SpaceX set the price on its IPO last week at $135 a share, targeting a $1.77 trillion market cap and a $75 billion raise - the largest initial public offering in history. It debuts on Nasdaq Friday under the ticker SPCX. The market will spend its first hours wondering whether the valuation is justified.
I'm less interested in the valuation. The question worth asking first is what kind of company the public is actually buying.

Because here's what hasn't gotten the same attention as the $1.77 trillion figure: at least 10 Trump administration officials hold combined stakes in SpaceX worth as much as $44 million, most of them channeled indirectly through 1789 Capital, the conservative venture fund where Donald Trump Jr. joined as a partner last November. The family's exposure is capped by the ethics rules the administration carved out for itself - but the rules are the point, not the dollar figure.

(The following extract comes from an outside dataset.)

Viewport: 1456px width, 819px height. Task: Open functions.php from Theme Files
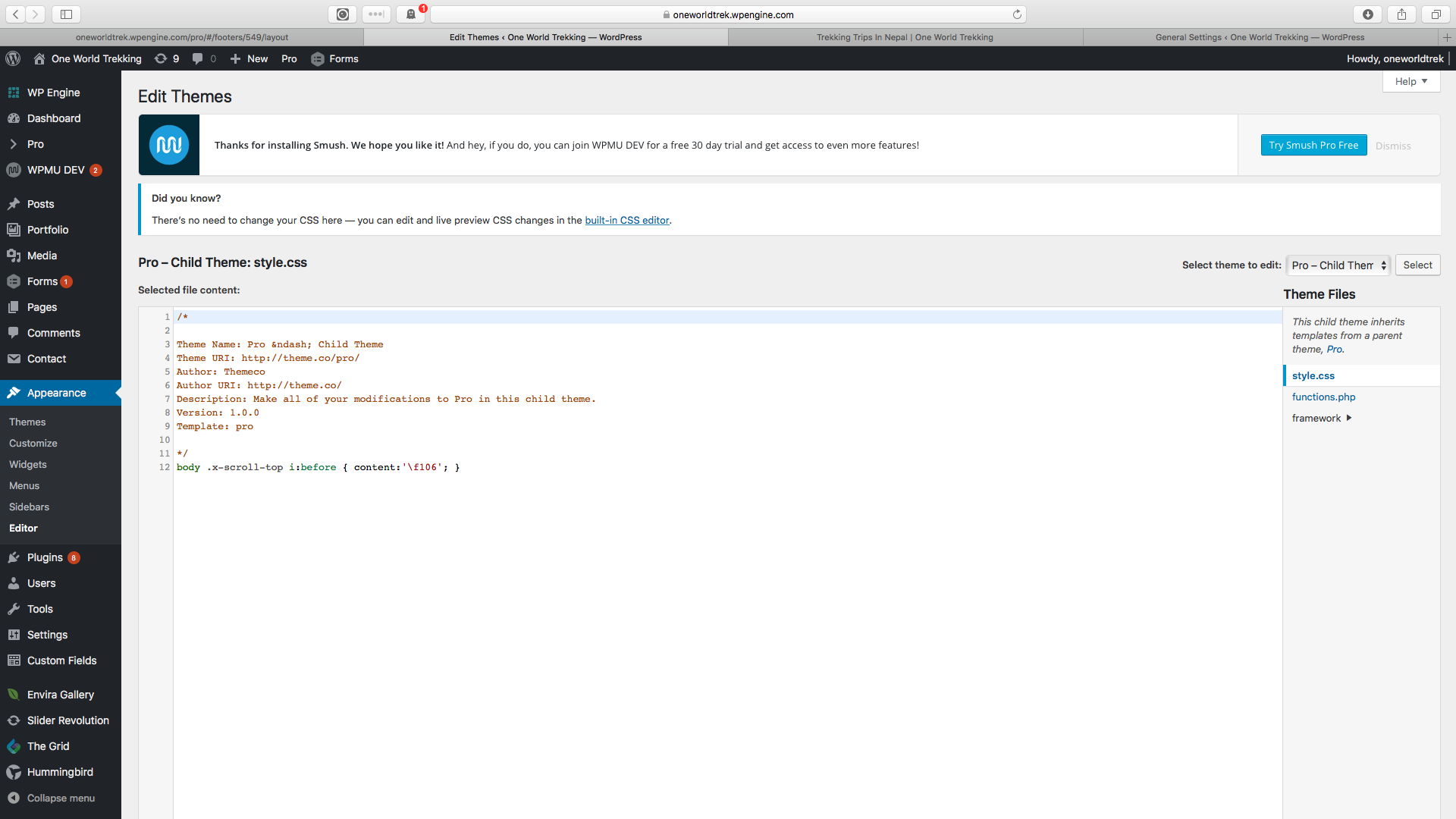(1323, 397)
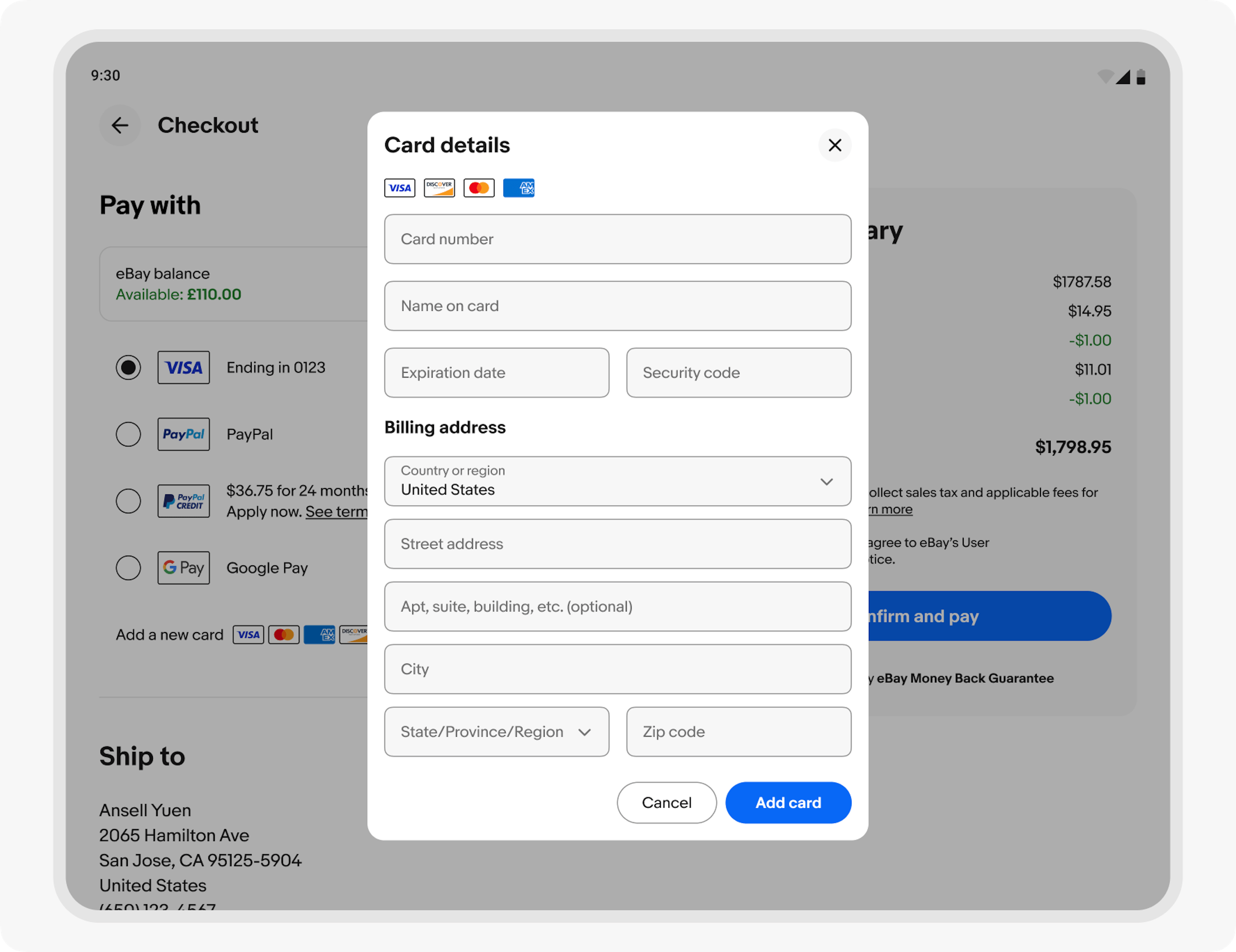Screen dimensions: 1236x952
Task: Select the PayPal Credit radio option
Action: tap(128, 501)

The number is a distraction
The $44 million limit sounds like it's designed to reassure you. It's not. It's the size of the loophole, measured.
For context, the administration exempted its own members from the standard ethics requirements that would normally force divestment or placement in a genuine blind trust - one where the beneficiary has no knowledge of what's inside and an independent trustee controls all decisions. Instead, the family route works through vehicles like 1789 Capital, a roughly 20-person fund that has invested across nearly all of Musk's companies: SpaceX, xAI, Neuralink, and formerly Twitter.
Eric Trump has defended the arrangement, saying family assets sit in a "blind trust" invested in broad market indexes. His own public financial disclosure, however, lists 3,642 individual holdings. That's not a blind trust. It's a spreadsheet.
The distinction matters because a real blind trust severs the connection between office and portfolio. What the Trump administration created preserves it - just behind a layer of indirection.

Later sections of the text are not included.